There are currently no commercial-sized CCS power plants in operation anywhere in the world, and critics also point out that the investments in CCS would have to be enormous to scale it up enough to be effective. However, I am in favor of continuing to invest in CCS; here's why.
As I opined in my post on nuclear power, climate change is happening way faster than scientists expected just a few years ago. The challenge is enormous, and our response to date has been insufficient to the challenge. At this point in time we need to go down every pathway, trying every strategy and investing in all the possibilities. We do not have time to scratch our heads over a perfect response to climate change; we need to do it all. On every front: renewables, efficiency, international agreements, alternative fuels, etc., we are coming up short compared to what is required to slow down and reverse the dangerous buildup of greenhouse gases in our atmosphere (I like the Climate Progress blog for the role it plays in educating about the severity of the climate crisis).
I do not believe that CCS should be used as an excuse to continue burning as much coal as we do now (or even more as the coal industry would like us to accept). Just the opposite; I believe we need to slow down and eventually stop the burning of coal. CCS needs to be developed as a solution to the main problem--not an excuse for not doing other things. On this point, I am closely aligned with the Union of Concerned Scientists viewpoint as outlined in this report.
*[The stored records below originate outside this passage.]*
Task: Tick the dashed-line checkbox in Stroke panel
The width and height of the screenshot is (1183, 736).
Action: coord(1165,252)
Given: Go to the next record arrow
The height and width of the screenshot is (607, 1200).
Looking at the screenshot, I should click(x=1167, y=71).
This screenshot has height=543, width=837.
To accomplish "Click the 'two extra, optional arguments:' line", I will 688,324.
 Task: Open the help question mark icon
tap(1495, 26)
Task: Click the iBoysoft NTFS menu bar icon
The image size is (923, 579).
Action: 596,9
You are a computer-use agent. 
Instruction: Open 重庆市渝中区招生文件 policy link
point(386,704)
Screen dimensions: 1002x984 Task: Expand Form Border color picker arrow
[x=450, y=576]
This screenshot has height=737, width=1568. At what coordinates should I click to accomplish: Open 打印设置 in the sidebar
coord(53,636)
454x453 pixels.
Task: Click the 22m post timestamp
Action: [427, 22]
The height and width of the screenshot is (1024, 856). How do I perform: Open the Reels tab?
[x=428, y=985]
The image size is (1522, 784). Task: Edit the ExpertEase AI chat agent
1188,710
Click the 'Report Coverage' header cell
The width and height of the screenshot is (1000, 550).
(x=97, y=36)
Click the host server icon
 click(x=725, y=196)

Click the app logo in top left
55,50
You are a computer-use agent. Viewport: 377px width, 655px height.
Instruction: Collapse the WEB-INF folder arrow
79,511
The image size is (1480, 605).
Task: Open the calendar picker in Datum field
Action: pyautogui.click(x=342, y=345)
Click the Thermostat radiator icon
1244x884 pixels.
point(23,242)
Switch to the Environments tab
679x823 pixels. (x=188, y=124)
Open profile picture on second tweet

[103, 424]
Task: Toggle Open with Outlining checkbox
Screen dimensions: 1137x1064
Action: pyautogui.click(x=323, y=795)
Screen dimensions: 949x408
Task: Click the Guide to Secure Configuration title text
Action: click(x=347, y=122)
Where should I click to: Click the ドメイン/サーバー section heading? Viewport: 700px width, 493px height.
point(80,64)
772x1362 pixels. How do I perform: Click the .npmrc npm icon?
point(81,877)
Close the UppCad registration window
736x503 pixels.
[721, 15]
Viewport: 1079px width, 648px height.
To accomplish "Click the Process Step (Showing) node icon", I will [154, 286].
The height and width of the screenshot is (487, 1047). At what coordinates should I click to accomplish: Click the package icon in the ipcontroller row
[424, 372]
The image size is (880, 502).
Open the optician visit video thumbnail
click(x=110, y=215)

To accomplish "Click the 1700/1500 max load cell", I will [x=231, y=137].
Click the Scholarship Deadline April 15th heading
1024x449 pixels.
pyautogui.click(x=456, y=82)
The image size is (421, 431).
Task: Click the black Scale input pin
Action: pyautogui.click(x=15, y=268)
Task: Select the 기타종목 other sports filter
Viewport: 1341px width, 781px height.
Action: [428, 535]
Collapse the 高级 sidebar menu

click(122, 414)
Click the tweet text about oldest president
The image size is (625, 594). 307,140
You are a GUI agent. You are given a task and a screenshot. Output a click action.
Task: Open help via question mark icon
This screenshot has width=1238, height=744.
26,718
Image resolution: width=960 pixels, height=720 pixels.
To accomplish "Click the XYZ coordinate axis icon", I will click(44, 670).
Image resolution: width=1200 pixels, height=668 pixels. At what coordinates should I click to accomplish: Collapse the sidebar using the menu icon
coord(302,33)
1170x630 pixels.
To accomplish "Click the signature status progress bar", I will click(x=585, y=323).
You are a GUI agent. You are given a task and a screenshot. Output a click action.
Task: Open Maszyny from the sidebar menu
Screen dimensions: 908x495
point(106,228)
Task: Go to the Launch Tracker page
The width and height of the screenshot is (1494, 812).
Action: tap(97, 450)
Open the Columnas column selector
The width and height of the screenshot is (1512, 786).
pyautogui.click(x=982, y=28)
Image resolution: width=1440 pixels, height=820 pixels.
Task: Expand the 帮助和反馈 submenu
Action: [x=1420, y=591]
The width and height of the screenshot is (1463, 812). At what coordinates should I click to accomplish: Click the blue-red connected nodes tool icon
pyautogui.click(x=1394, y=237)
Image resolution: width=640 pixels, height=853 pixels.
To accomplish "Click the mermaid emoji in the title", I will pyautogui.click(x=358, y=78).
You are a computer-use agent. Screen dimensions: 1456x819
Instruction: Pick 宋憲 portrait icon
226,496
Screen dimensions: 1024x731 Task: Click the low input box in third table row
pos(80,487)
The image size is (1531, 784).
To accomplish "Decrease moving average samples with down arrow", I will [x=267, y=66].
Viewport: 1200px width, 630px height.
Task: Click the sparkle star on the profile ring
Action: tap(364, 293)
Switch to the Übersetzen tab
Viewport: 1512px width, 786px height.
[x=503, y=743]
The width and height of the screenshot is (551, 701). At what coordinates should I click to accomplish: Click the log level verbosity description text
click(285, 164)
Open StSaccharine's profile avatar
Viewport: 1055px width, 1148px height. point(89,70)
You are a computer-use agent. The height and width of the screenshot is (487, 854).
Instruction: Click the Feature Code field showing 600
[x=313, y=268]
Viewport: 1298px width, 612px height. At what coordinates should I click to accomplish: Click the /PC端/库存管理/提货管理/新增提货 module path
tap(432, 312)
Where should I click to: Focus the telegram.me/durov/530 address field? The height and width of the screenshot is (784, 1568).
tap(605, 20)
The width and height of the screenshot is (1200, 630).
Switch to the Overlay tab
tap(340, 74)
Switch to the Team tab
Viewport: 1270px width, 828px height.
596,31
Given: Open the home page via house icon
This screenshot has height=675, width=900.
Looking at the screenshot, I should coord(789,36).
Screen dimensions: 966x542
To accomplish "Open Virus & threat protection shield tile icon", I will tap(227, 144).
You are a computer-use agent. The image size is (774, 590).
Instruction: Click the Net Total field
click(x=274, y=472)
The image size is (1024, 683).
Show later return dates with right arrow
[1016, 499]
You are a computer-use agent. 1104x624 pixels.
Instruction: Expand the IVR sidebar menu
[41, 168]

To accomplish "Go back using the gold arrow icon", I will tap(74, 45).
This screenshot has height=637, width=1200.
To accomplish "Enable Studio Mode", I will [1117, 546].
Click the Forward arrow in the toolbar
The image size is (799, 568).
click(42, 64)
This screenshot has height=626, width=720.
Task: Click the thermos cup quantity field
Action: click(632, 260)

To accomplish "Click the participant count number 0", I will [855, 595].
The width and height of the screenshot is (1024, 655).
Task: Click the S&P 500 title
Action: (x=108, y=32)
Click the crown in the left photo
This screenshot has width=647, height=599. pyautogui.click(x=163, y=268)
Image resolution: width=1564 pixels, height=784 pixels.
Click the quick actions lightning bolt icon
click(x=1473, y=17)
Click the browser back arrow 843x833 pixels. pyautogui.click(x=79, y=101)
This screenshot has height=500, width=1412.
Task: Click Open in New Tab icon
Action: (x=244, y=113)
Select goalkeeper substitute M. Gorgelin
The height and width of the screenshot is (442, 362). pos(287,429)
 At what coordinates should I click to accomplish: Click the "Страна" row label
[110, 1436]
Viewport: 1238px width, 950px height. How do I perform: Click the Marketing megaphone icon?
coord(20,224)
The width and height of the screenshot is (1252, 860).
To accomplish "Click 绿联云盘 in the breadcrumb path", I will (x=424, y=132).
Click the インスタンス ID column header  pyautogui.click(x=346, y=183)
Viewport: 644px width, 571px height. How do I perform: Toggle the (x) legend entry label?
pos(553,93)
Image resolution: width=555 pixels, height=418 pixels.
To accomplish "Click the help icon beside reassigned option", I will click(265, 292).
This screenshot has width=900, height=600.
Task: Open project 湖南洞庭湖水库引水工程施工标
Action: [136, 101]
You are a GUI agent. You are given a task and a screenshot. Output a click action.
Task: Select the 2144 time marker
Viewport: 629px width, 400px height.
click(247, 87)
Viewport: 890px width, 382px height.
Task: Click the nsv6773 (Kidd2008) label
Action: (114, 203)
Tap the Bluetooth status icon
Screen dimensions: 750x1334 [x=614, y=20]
I very much like the idea of developing CCS as a way to suck CO2 out of the atmosphere. When the technology is developed, it could be applied to biomass power plants (sometimes referred to as Bio-Energy CCS or BECCS). The CO2 captured would then result in a net reduction in CO2 from our atmosphere, essentially carbon negative (first the trees or plants remove the CO2 as they grow, then we capture that and store it away when we combust it for energy). That's something we have to do if we believe, as I do, that we already have too much in our atmosphere. Just slowing and stopping greenhouse gas emissions will not be enough; we also have to go backwards and reduce the 200-plus-year buildup of them.
So that's why I support CCS. If the fossil fuel industry can be used to help us develop the technology so that we can deploy it later in ways to pull CO2 out of the atmosphere, then I want it--and we need it--to happen.